Magic: The Gathering is a grand example. While it doesn't advance in power leaps and bounds each set, if you want things to be fresh and new they have to be somewhat exciting. Exciting things are good, and generally mean that the most powerful builds possible will increase in number or become more powerful.

The fact people can make a 20d6+(big number) fireball at like.. level 5 or 10 or w/e is a good example.

That said, I find it strange it matters in a game like this. Players think "I need to make the most powerful guy possible!" and don't realize that they're only really competing with eachother.
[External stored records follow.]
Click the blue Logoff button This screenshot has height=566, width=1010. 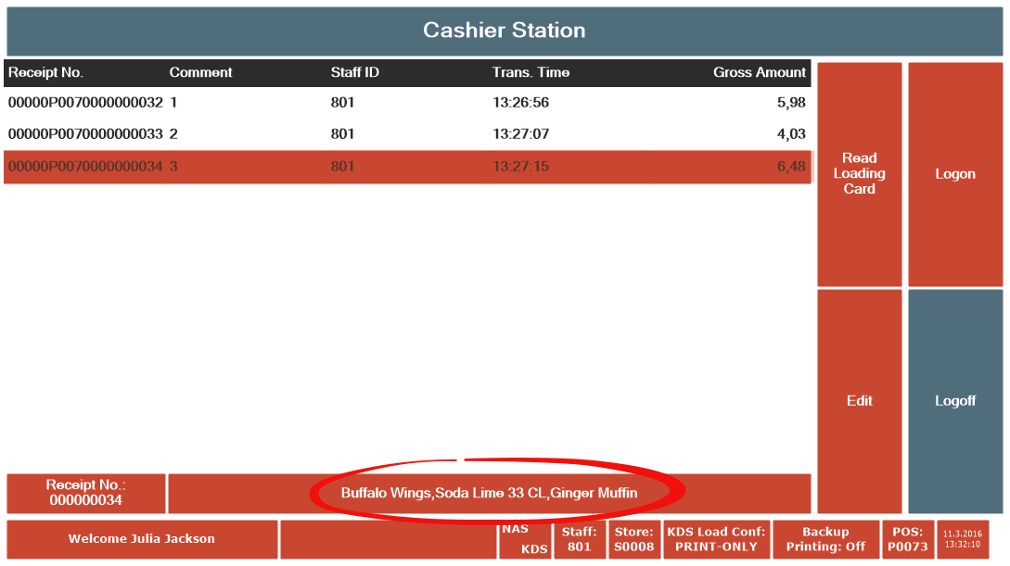point(954,401)
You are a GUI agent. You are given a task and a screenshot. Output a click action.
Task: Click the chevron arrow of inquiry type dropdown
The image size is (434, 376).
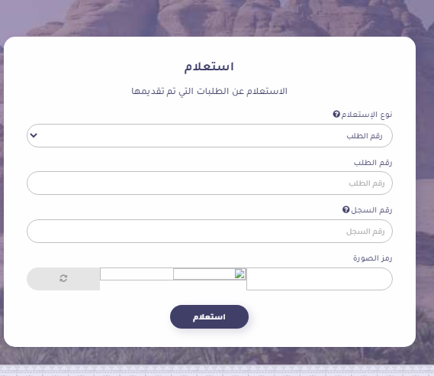pyautogui.click(x=34, y=135)
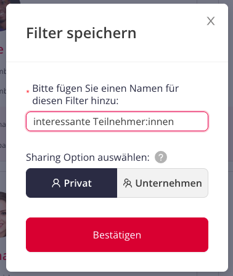The height and width of the screenshot is (276, 233).
Task: Click the 'Sharing Option auswählen' label
Action: pos(88,158)
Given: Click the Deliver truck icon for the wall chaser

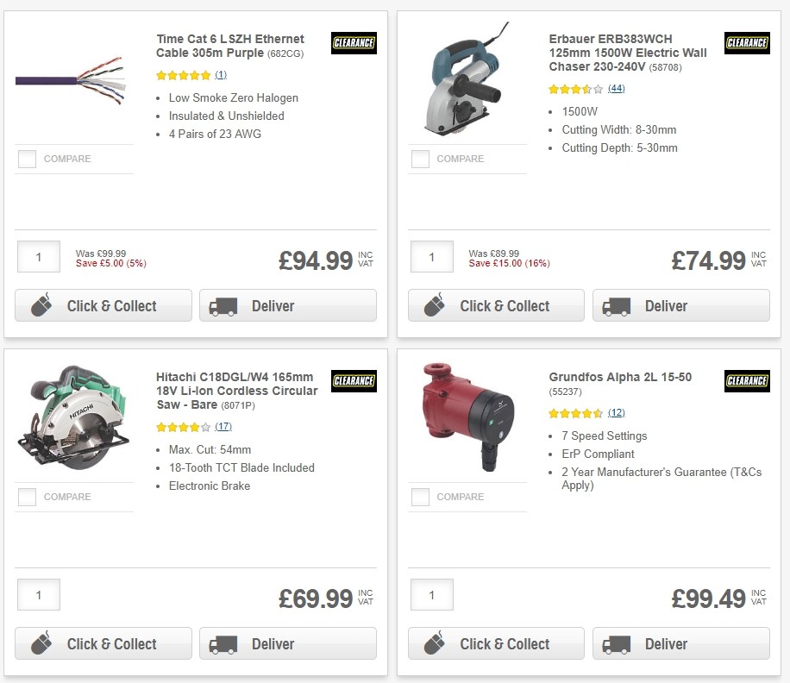Looking at the screenshot, I should click(x=615, y=305).
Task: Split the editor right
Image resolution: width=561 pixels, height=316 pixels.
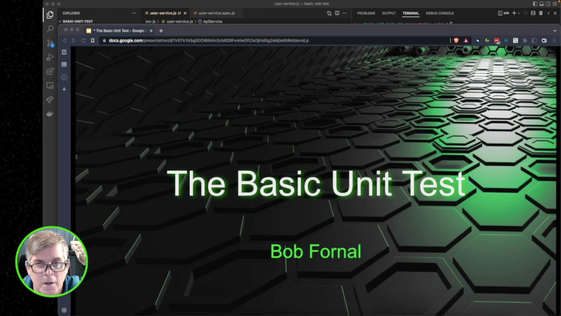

Furthermore, the GM will adjust difficult to some degree to suit the party (if they're any good) meaning that while you're fighting a harder thing.. you really didn't increase your power level a ton relative to your challenges then.

It's weird to me that a game where I can literally make stuff up that controls, kills, or injurs the players, that people are concerned with classes being too good or too bad.

This really boils down to intra-party competition rather than ease of getting through a campaign.

Some fights that a CR calculator say are "impossible" or "very difficult" are exactly right for my players based on their class abilities and what not, and others that are "Easy" or "Normal" are brutal because of the situation or mismatched ability sets/spells.

I really hate to lift the veil on this, but it really is a treadmill that ends in nihilism lol.. Make the character you want, your party will appreciate what you bring to it; and don't make a big deal about intra-party power differences. Fill the niches that it needs and you'll be cherished.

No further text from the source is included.